Passage >>
Anthropic raises $30bn as valuation soars to $380bn

Anthropic, the US AI startup behind the Claude chatbot, has raised $30bn in fresh funding, pushing its valuation to $380bn. The deal more than doubles the valuation it secured in September, underlining how aggressively investors are backing the leading AI model makers.
The round lands as markets wrestle with the disruptive impact of new AI systems on industries ranging from software to logistics and finance.
Anthropic funding round becomes one of the biggest on record
The fundraising is among the largest private deals ever reported. It was led by Singapore’s sovereign wealth fund GIC and the hedge fund Coatue Management.
Investors are betting that Anthropic can keep converting rapid technical progress into enterprise revenue, even as the cost of building and running frontier AI models remains vast.
A valuation leap that outpaces most listed companies
Anthropic’s latest valuation is extraordinary by any historical measure. It is now priced above many long-established public companies, despite still being a private startup.
That scale is also drawing scrutiny. Some investors and analysts have warned that the pace of valuation growth across top AI firms is becoming difficult to justify without equally dramatic and sustained profit growth.
Claude Code helps drive a surge in sales
Anthropic said its annualised revenue has reached $14bn. Annualised revenue is a forward-looking estimate based on recent performance, not a full set of audited annual results.

Task A >>
Answer these questions from the Anthropic funding article:
(i) Which two investors led the funding round?
(ii) What annualised revenue figure did Anthropic report?
(iii) In which month did Anthropic secure the valuation that this deal more than doubles?
Task B >> Write a continuation of the Anthropic funding article, picking up after its final sentence.

Information provided >>
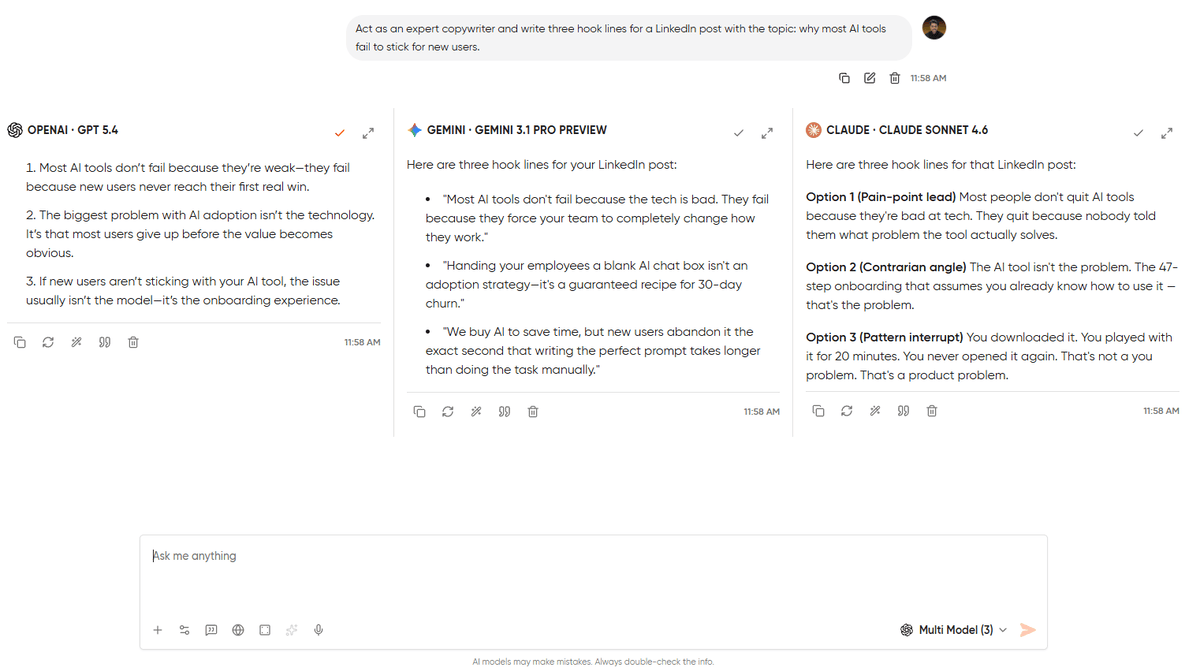This screenshot has width=1200, height=671.
Task: Toggle the checkmark on the GPT 5.4 response
Action: (x=339, y=131)
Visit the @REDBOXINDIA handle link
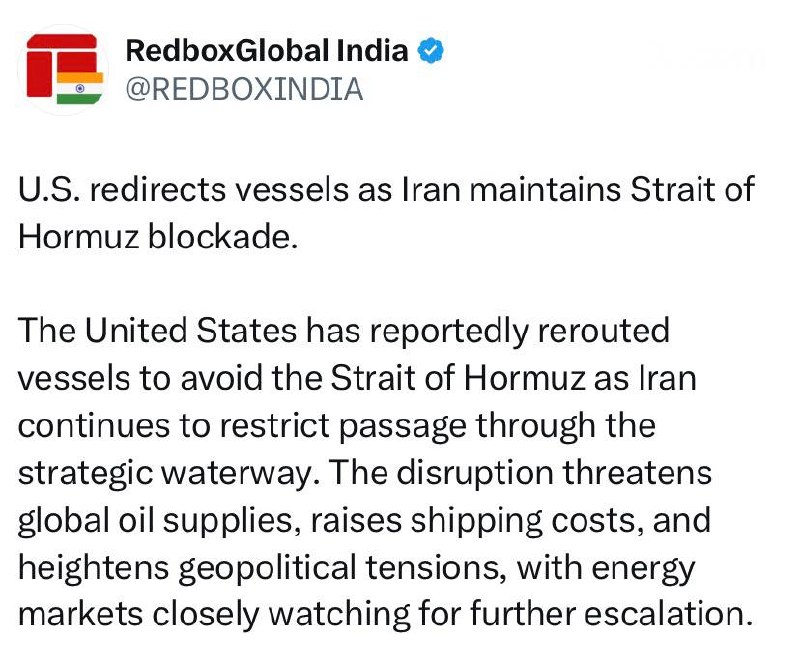The width and height of the screenshot is (800, 666). [x=244, y=89]
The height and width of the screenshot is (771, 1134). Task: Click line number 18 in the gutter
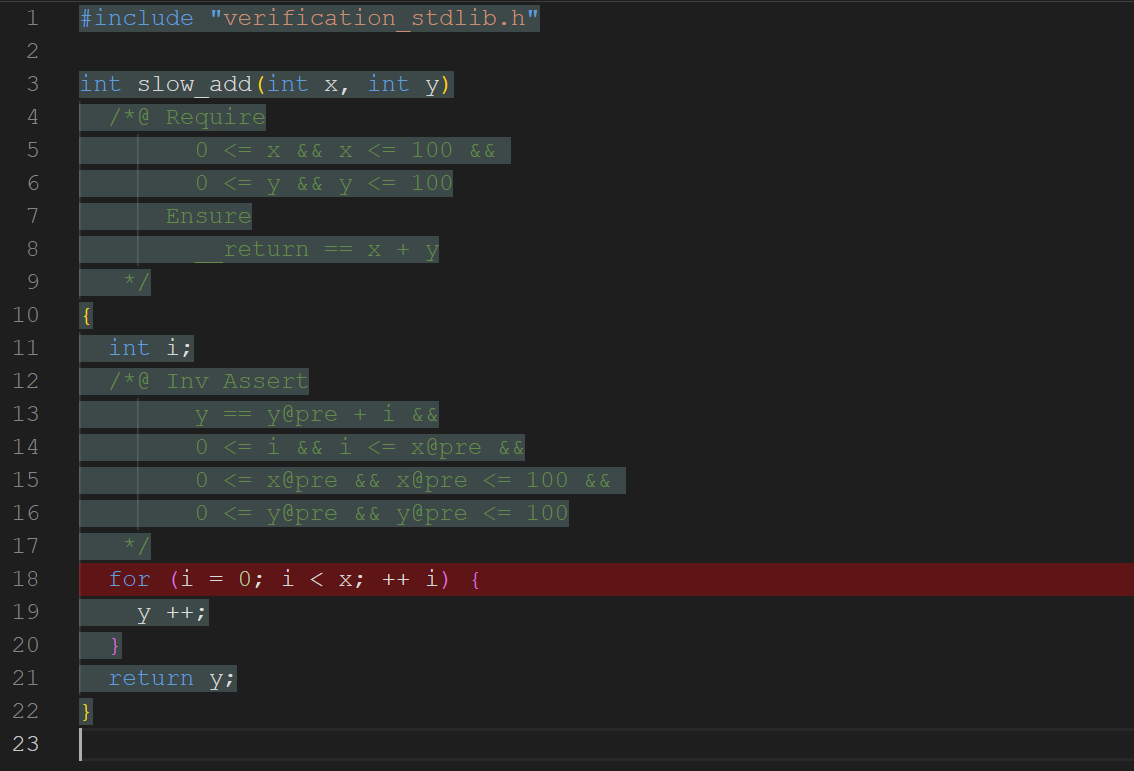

Task answer A >>
(i) Singapore's sovereign wealth fund GIC and the hedge fund Coatue Management.
(ii) $14bn.
(iii) September.

Task answer B >>
A major recent driver has been Claude Code, its AI-powered coding tool, which became generally available in May 2025. Coding assistants are widely viewed as one of the most immediate ways AI can deliver measurable productivity gains for businesses.
The burn-rate problem and the race to break even
The eye-watering fundraising reflects equally large spending. AI companies face heavy bills for computing power, data infrastructure and top research talent.
Anthropic has forecast that it can reduce cash burn sharply over the next two years and reach break-even in 2028, according to reports. That timeline matters because investors are increasingly asking when the industry’s biggest names will turn scale into durable profitability.
OpenAI comparisons and the next funding wave
Anthropic’s fundraising also intensifies comparisons with OpenAI, its best-known rival. Reports say OpenAI is working on a much larger capital raise that could value it at about $830bn.
Both companies are widely expected to consider initial public offerings in the second half of 2026, a move that would bring deeper financial scrutiny and a clearer test of how markets value fast-growing AI businesses.
AI market jitters ripple through big tech stocks
The fundraising arrives during a volatile period for AI-related stocks. Some investors remain uneasy about the size of AI investment plans and the pressure on margins, even at the biggest technology companies.
At the same time, other investors fear the opposite risk: that AI will upend multiple sectors faster than incumbents can adapt, reshaping profit pools across the economy.
Anthropic’s $30bn round captures both forces at once. It is a vote of confidence in AI’s commercial future, and a reminder of just how expensive the race to build the most capable systems has become.